### SET EXERCISE A
Repeat everything in the listing from its first line down to the line containing "(452, 2060).", including both of those lines.

Several days after publishing my First Date Questions newsletter, I realized I left one of my favorite questions off: “If Christ’s body and blood are bread and wine, what are your body and blood?”
My answer, at present, is matzoh balls and Orangina. Interestingly, I don’t consume either more than twice a year, but I think together they effectively encapsulate who I am as a person (or rather, who I’d like to be).
If you did not know this about me, I positively looove Orangina. It always felt like a special treat growing up; a light, citrusy beveragino served in what can only be described as a curvaceous glass vase (not vayz, vahhz).
The very name “Orangina” connotes femininity, grace, sophistication. Crush is the name of your uncle-in-law who wears faded Hawaiian shirts and calls a toilet the “crapper.” Orangina is the name of your infuriatingly kind Italian cousin who you jealousy-stalk on instagram once a month. Her eyes are the color of the Mediterranean Sea, and freckles blossom on her shoulders every summer as she picks lemons barefoot on the Amalfi coast.

### SET EXERCISE B
In the Orangina essay, what does the writer currently name as their body and blood?

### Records
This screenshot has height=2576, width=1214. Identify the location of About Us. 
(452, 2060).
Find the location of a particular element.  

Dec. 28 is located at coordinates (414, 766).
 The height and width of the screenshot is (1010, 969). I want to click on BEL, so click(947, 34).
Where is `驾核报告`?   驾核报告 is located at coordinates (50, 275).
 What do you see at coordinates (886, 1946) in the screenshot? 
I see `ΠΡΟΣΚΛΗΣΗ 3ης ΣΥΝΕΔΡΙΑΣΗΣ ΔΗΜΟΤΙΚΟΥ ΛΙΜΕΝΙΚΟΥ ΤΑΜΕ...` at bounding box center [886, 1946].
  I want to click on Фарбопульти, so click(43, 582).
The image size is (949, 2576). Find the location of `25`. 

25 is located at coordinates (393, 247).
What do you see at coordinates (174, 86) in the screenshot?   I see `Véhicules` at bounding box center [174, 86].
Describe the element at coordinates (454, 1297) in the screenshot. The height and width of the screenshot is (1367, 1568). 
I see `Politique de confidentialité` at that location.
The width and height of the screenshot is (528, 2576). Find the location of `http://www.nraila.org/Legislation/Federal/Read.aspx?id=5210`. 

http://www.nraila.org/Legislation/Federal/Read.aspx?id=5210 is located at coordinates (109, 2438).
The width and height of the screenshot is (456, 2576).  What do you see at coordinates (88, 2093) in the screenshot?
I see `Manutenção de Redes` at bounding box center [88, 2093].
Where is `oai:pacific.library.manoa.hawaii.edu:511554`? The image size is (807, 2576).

### WORKED SOLUTION A
This screenshot has height=2576, width=1214. Identify the location of About Us. 
(452, 2060).

### WORKED SOLUTION B
Matzoh balls and Orangina.